Ce déplacement du président au lycée Omar Bongo puis au lycée Léon Mba, s’inscrit dans la vision d’accélérer la reprise des cours et de mettre fin à la grève qui paralyse le système éducatif.
Après avoir suivi la traditionnelle levée des drapeaux qui précède le démarrage des cours, Oligui Nguema s’est exprimé devant un parterre d’élèves et d’enseignants en ces mots : « Moi-même fils d’enseignant, je connais vos réalités. Je prends vos problèmes à bras-le-corps et je m’engage à les résoudre méthodiquement et progressivement ».
Une prise de parole qui intervient au moment où les classes de plusieurs autres établissements publics de Libreville demeurent vides.
Par ailleurs, un professeur sous anonymat a confié que le ministère de l’Education nationale met d’énormes pressions sur les professeurs grévistes afin de suspendre la grève.

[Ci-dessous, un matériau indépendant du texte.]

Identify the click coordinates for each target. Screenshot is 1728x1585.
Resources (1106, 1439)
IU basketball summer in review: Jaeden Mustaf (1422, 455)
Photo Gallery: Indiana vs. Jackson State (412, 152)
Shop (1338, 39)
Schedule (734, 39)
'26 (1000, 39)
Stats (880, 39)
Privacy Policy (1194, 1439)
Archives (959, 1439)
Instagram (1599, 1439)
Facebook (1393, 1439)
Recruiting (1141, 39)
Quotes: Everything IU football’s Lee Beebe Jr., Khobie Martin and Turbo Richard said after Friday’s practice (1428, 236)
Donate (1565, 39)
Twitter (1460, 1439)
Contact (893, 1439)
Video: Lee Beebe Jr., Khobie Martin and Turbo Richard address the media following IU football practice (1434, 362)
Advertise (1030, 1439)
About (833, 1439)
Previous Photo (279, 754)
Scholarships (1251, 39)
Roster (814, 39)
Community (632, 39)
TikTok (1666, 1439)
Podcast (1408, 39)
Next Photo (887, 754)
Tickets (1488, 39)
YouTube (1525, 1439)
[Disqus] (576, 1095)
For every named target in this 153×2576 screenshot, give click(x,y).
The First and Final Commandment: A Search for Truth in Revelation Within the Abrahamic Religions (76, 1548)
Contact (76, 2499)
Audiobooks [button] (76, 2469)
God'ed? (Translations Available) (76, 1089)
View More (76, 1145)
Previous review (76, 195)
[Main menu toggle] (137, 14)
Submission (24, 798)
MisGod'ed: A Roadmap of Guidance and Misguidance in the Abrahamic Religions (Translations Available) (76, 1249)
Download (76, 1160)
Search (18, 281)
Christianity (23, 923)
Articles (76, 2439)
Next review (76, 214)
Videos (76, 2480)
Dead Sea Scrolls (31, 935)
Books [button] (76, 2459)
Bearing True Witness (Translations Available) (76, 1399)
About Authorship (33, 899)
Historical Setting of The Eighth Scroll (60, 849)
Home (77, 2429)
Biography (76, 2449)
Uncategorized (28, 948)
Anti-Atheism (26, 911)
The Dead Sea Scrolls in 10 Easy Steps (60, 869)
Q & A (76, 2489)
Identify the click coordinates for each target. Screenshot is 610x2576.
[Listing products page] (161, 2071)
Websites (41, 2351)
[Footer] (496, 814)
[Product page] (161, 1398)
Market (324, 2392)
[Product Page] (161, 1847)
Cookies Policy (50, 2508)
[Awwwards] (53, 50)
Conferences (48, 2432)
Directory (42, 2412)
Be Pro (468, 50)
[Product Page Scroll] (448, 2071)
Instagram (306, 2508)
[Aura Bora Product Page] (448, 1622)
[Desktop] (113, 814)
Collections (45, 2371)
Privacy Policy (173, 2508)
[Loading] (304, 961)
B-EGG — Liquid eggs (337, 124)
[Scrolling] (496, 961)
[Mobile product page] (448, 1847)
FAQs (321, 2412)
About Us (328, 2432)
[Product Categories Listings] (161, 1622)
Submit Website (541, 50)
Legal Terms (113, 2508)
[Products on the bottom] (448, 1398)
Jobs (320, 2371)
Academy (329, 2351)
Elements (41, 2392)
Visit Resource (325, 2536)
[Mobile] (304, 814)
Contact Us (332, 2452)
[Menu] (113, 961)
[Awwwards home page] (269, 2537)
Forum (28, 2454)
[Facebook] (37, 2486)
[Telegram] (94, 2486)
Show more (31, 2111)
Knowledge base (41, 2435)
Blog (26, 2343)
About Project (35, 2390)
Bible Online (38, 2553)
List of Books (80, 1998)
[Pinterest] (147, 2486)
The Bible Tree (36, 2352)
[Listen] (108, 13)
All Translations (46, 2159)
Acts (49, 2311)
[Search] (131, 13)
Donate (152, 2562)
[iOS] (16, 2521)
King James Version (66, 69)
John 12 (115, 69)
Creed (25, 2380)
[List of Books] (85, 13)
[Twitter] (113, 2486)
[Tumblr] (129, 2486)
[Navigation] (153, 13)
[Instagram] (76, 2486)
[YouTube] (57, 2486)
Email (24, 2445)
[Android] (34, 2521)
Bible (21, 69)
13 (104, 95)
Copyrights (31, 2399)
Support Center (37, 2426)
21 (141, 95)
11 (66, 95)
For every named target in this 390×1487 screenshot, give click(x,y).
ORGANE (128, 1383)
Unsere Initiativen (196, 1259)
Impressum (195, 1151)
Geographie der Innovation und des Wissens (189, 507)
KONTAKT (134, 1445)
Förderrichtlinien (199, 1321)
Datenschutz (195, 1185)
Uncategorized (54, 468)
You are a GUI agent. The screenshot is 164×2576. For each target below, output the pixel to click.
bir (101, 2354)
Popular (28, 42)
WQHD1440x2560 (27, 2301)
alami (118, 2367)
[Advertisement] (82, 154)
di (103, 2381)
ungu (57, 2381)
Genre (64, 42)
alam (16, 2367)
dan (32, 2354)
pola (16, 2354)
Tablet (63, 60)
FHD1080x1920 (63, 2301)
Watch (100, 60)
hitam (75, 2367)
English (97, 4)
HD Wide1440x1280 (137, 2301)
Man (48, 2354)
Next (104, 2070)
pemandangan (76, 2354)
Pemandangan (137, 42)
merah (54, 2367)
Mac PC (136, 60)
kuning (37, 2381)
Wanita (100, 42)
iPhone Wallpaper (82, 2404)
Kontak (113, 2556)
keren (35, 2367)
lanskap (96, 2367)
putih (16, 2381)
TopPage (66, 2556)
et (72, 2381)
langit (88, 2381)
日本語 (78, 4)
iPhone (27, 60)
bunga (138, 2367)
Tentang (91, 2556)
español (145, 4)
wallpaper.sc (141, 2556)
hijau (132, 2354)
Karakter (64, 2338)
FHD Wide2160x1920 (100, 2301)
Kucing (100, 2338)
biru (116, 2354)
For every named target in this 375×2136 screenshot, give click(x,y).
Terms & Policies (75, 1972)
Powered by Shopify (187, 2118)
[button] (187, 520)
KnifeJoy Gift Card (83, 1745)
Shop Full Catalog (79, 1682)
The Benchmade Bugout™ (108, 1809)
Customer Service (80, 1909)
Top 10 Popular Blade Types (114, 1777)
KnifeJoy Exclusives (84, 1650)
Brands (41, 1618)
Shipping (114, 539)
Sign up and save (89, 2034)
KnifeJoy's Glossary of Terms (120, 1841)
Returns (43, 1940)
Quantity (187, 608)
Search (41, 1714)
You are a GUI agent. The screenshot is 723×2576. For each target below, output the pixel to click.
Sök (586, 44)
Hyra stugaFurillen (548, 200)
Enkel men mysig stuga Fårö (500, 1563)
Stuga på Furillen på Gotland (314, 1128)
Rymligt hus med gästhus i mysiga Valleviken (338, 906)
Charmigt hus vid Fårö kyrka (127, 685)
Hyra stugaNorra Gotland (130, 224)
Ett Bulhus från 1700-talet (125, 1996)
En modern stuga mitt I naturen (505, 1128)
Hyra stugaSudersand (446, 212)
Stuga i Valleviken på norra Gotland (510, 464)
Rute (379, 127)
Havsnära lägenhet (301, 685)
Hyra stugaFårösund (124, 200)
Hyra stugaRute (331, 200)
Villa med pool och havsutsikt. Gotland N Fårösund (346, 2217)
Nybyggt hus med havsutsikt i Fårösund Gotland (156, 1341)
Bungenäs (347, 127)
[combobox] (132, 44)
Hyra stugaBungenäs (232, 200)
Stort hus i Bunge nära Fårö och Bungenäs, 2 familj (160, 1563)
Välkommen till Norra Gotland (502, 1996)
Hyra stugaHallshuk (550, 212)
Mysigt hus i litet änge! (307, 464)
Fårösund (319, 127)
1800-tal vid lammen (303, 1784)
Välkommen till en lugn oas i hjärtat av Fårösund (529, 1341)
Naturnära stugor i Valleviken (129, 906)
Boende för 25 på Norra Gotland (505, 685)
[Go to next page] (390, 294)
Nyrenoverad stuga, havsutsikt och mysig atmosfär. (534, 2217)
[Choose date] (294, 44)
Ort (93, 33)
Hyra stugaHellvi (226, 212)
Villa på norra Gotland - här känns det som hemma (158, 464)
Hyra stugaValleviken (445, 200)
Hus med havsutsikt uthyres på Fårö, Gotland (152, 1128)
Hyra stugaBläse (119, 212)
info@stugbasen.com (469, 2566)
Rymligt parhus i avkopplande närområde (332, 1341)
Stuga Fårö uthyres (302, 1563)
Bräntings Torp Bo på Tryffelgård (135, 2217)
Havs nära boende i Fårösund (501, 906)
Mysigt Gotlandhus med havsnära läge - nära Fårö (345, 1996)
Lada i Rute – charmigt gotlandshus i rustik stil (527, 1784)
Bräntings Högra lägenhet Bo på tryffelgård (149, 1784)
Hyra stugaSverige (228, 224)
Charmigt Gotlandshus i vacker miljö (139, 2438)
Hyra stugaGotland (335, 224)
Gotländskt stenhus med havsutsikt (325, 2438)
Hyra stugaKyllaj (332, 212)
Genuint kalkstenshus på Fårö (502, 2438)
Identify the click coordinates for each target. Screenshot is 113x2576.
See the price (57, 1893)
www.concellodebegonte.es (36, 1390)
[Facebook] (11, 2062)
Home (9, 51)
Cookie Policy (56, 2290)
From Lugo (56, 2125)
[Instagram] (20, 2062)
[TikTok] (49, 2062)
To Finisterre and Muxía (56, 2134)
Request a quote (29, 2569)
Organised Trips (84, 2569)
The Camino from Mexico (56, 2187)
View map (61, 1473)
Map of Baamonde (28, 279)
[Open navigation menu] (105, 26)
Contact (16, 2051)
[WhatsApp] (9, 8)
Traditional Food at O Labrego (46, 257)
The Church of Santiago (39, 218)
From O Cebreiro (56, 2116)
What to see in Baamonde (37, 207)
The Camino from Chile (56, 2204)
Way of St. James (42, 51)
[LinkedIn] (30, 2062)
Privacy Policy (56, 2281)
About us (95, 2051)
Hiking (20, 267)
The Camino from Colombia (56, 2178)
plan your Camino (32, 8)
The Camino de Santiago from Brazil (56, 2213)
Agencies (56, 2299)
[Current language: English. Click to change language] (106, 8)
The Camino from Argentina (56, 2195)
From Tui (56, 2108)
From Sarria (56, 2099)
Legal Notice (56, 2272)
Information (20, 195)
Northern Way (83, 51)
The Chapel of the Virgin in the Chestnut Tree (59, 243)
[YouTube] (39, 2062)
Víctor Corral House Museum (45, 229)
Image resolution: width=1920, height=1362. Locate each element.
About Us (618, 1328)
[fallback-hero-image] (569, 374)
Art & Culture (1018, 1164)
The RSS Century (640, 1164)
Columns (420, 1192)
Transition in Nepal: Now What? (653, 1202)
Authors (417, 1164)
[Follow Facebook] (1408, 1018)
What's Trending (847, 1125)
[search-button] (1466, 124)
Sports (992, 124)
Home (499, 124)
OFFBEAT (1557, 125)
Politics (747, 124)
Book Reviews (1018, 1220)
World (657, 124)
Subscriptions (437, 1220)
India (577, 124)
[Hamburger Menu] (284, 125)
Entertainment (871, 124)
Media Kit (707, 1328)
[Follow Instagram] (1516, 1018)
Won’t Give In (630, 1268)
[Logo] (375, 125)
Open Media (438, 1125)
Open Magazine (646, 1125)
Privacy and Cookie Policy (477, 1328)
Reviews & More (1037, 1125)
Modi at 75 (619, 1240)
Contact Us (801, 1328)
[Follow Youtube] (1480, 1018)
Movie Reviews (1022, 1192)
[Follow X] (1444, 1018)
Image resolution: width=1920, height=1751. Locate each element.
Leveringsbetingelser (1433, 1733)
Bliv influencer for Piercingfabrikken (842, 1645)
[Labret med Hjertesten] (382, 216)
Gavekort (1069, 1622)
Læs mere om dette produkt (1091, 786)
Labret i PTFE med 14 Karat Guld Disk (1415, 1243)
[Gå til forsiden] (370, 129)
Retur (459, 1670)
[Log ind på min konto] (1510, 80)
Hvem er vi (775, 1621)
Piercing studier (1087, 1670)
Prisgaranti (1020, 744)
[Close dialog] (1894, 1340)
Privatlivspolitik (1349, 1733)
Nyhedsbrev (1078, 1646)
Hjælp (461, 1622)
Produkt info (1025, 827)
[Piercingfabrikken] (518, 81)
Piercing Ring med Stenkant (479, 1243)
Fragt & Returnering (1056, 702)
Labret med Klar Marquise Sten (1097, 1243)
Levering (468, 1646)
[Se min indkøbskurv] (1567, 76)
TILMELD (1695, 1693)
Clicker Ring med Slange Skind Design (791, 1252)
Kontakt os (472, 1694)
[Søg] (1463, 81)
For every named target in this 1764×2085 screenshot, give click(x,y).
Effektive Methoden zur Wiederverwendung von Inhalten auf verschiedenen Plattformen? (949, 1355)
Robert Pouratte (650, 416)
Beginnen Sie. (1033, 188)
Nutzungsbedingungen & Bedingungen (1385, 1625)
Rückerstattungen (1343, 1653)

Des propos qui se confirment par la présence des notes de direction affichées, sur lesquels ont peut lire : « Un contrôle de présence des enseignants et des élèves sera effectué ».
Les origines de la grève
En ce qui concerne la principale raison de cette grève, Junior Anguila Obame, professeur de français à Libreville explique que les enseignants gabonais s’estiment « précarisés » en raison de salaires gelés depuis dix ans.
Ces enseignants ont alors créé début décembre un collectif, dénommé SOS Education. Un mouvement pour se faire entendre. Toujours dans l’objectif de se faire entendre, ils ont initié un mouvement de grève qui a rapidement essaimé dans le pays, et provoqué la paralysie du système éducatif gabonais.
En effet, un instituteur en début de carrière perçoit 350.000 francs CFA par mois, soit 530 euros, un salaire qui ne suffit plus à faire face au coût de la vie élevé au Gabon, où l’inflation a été en moyenne de 2,6% par an entre 2016 et 2024.
Le gouvernement gabonais en réaction à cette situation avait signé le 19 janvier dernier un accord avec les syndicats.
Accord selon lequel, la situation de 4.000 enseignants devrait « régulariser » d’ici le 25 février alors que le Gabon compte au moins 16.000 enseignants selon le Syndicat national de l’éducation nationale (SENA).
Les membres du collectif SOS Education, ont alors décidé de poursuivre la grève car ils jugent ces “ annonces insuffisantes”.
Rappelons que la dernière grève des enseignants au Gabon avait eu lieu en 2022, à la fin de l’ère Ali Bongo, renversé par le coup d’Etat du général Oligui Nguema en août 2023.